Write each line again exactly as it is, from the opening line of the records below through the one containing "Task: Open Microsoft Edge from taskbar", and add nothing.

- [DATA IN THIS EXERCISE]

━━━━━━━━━━━━━━━━━━━━

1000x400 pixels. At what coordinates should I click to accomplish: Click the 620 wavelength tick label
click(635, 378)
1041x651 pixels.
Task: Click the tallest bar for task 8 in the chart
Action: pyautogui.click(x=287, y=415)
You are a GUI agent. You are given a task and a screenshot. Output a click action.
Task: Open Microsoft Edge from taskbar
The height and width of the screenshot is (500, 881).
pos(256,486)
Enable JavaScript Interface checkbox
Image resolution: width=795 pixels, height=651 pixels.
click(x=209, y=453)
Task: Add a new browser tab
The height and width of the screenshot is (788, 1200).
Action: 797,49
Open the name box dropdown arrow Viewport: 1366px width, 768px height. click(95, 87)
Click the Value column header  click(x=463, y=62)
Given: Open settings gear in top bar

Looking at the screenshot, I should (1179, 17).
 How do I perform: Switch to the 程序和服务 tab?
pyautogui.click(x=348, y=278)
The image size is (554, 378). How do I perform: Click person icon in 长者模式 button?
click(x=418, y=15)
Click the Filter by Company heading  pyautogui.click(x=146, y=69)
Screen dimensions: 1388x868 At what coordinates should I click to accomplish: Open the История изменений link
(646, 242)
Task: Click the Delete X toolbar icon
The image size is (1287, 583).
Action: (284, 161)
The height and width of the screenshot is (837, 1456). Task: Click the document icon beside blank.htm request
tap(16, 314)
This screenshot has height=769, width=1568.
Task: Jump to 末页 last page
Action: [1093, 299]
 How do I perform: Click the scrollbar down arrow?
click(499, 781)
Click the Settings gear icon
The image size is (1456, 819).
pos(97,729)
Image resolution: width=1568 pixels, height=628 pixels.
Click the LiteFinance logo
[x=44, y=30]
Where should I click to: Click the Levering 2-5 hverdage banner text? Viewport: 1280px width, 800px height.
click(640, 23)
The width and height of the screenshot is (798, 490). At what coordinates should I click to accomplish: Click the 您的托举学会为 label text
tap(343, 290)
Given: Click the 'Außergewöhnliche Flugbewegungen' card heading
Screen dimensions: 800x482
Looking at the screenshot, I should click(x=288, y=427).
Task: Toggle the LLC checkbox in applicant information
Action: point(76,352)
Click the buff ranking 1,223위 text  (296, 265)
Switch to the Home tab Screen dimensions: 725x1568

━━━━━━━━━━━━━━━━━━━━

- [SOLVED PROBLEM]
1000x400 pixels. At what coordinates should I click to accomplish: Click the 620 wavelength tick label
click(635, 378)
1041x651 pixels.
Task: Click the tallest bar for task 8 in the chart
Action: pyautogui.click(x=287, y=415)
You are a GUI agent. You are given a task and a screenshot. Output a click action.
Task: Open Microsoft Edge from taskbar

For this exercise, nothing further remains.